WAUSAU, Wis. (WAOW)– A new report reveals a shortage of psychiatrists in Wisconsin. Over three-quarters of the state’s counties have a significant shortage according to the report from the Wisconsin Policy Forum.
According to North Central Health Care CEO Michael Loy, 250 additional psychiatrists are needed across the state to make sure that needs are adequately met.
By the state’s standard, 55 counties have a shortage and 20 counties don’t have any practicing psychiatrists. North central Wisconsin counties are hit the hardest by this crisis. Lincoln, Adams and Clark counties are all without a full-time psychiatrist.
The gap between the population in need of mental health services and the population that is actually served is over 50 percent. For those suffering with addition, the gap is over 70 percent.
Without psychiatrists to serve rural communities, Loy said the consequences could be severe.
“There would be higher incidents of death in the community as it relates to addiction specifically,” Loy said. “But mental health, it would just be a real burden on society as family members and the community would have to work with individuals that really need treatment.”
The Wausau Police Department is taking initiative when it comes to mental health in their community.

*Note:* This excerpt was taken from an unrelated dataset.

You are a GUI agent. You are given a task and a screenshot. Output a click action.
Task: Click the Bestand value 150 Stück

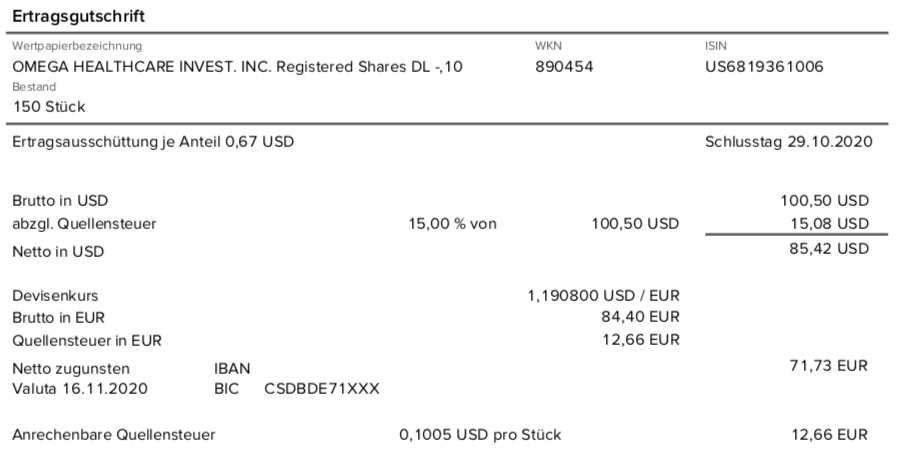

Some officers have been trained to deal with mental health crises. Those officers are partnered with a crisis professional from North Central Health Care and work together as a Crisis Assessment Response Team (CART).
“Police really are kind of a direct contact when people are in crisis, and this really should be a focus that officers need to take to work with citizens,” Officer Dave Bertram said.
Officers in Wausau would like to see more programs like CART to deal with mental health issues across the state.